→ **Data for processing**
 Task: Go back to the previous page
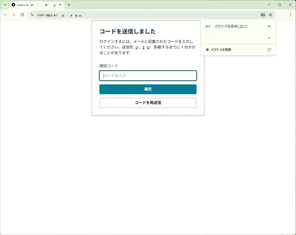pyautogui.click(x=5, y=15)
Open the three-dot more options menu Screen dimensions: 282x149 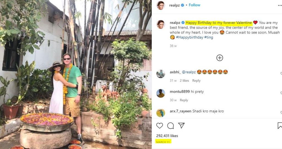(x=280, y=5)
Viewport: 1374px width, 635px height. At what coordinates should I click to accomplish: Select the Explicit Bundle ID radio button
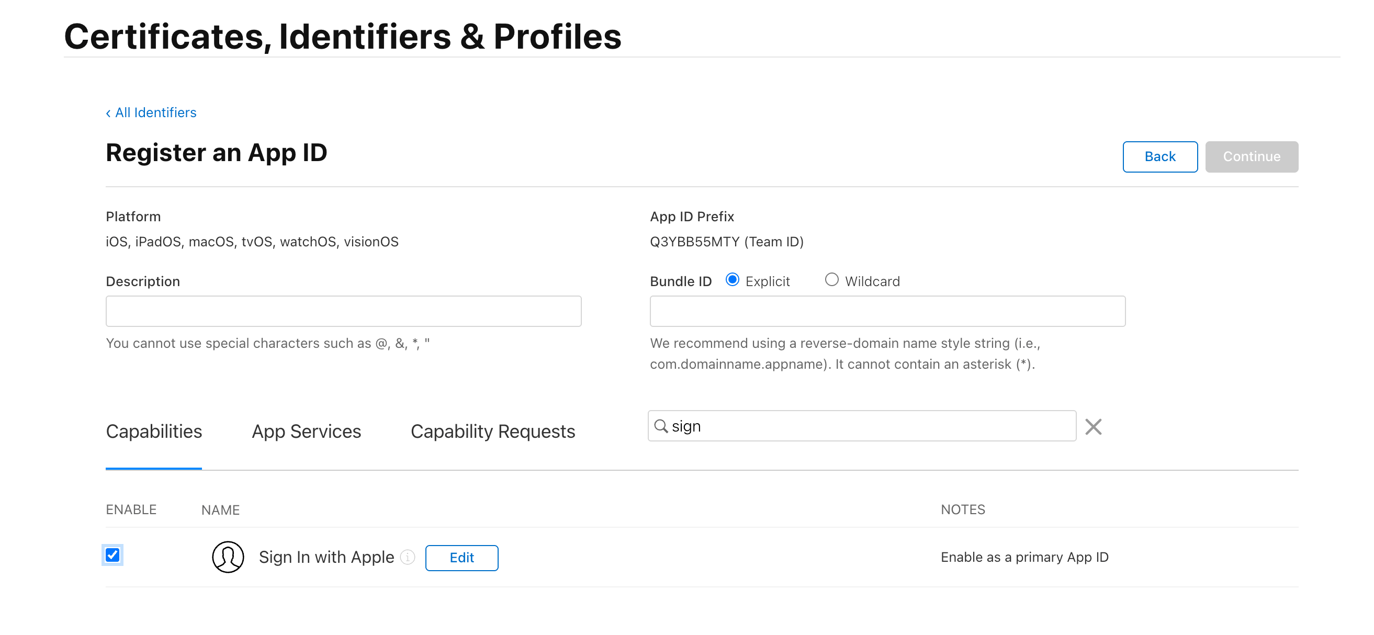pyautogui.click(x=732, y=280)
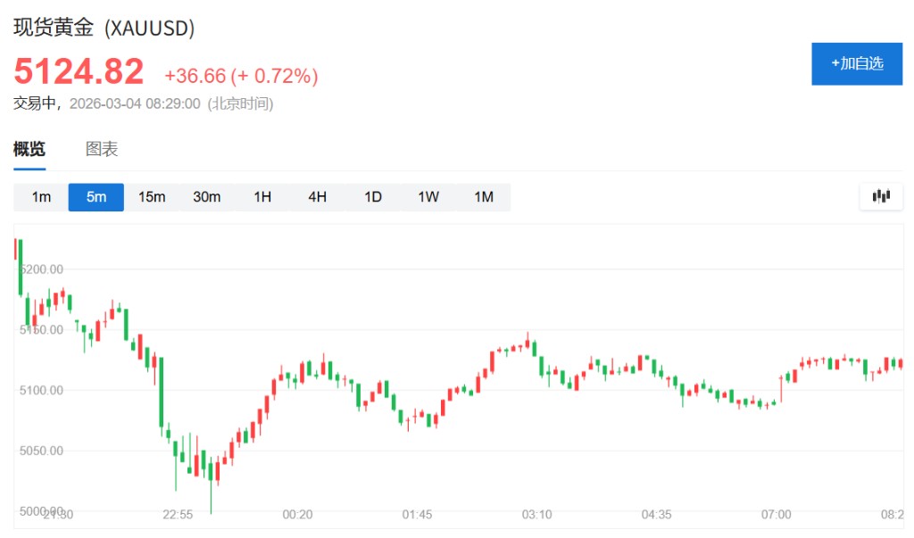This screenshot has width=914, height=538.
Task: Switch to the 图表 tab
Action: click(x=102, y=149)
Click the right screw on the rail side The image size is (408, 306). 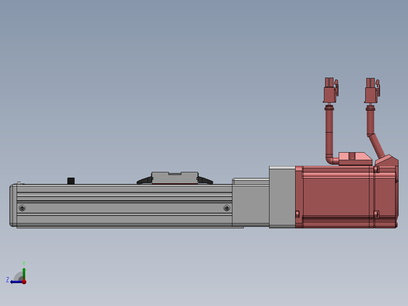pos(227,208)
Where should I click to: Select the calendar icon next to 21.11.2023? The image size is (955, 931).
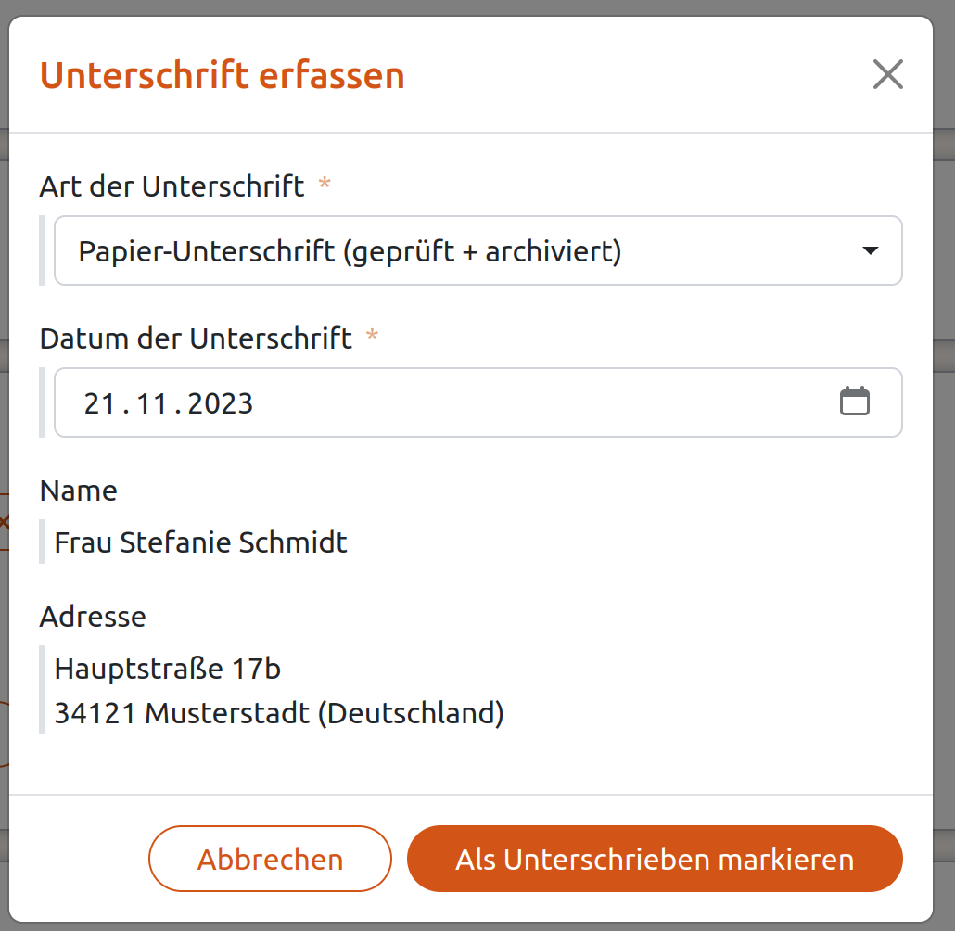point(855,402)
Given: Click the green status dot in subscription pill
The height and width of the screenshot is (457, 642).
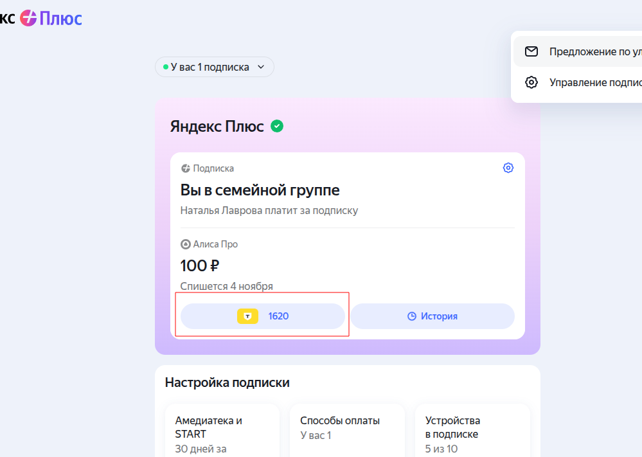Looking at the screenshot, I should click(166, 67).
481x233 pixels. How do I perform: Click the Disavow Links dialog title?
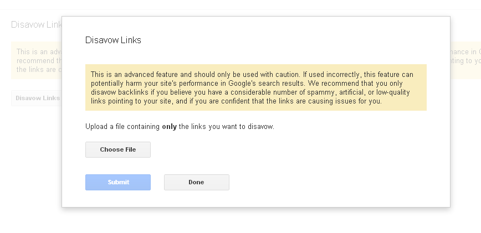[113, 40]
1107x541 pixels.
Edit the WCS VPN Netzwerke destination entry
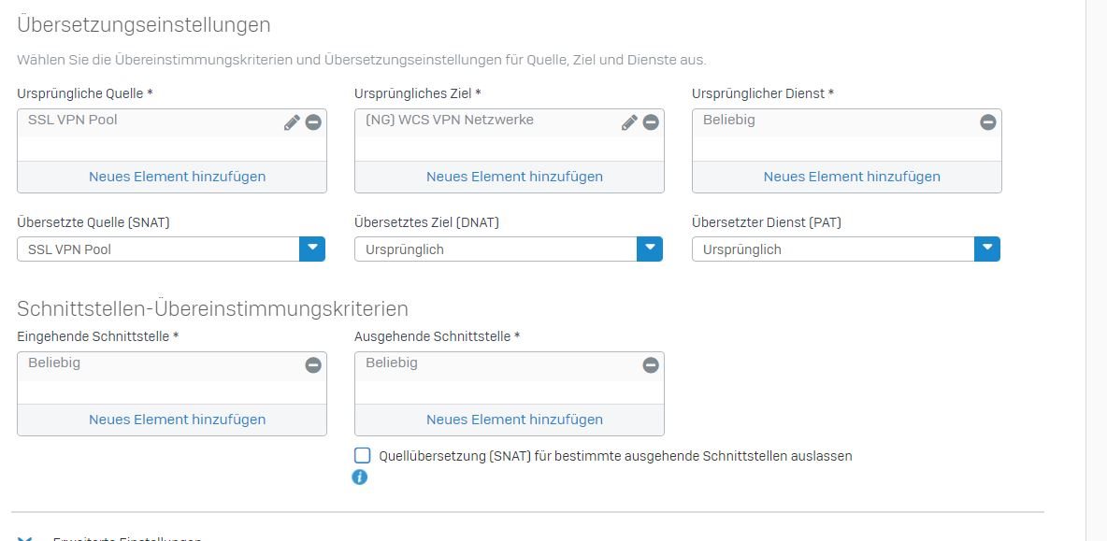tap(629, 122)
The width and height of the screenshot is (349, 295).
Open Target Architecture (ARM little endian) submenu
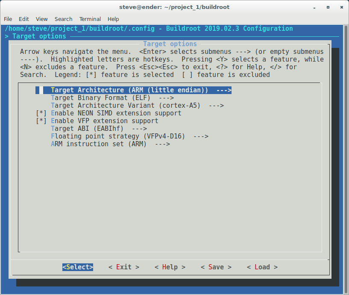(x=141, y=90)
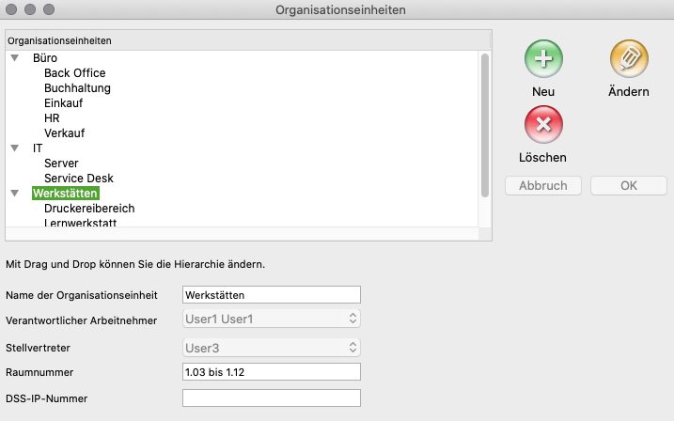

→ **Assignment**
Repeat word for word only the lines from the line holding "Open Target Architecture" to the final line of the material, both included. Don't carry over any picture.

→ **Response below**
Open Target Architecture (ARM little endian) submenu
(x=141, y=90)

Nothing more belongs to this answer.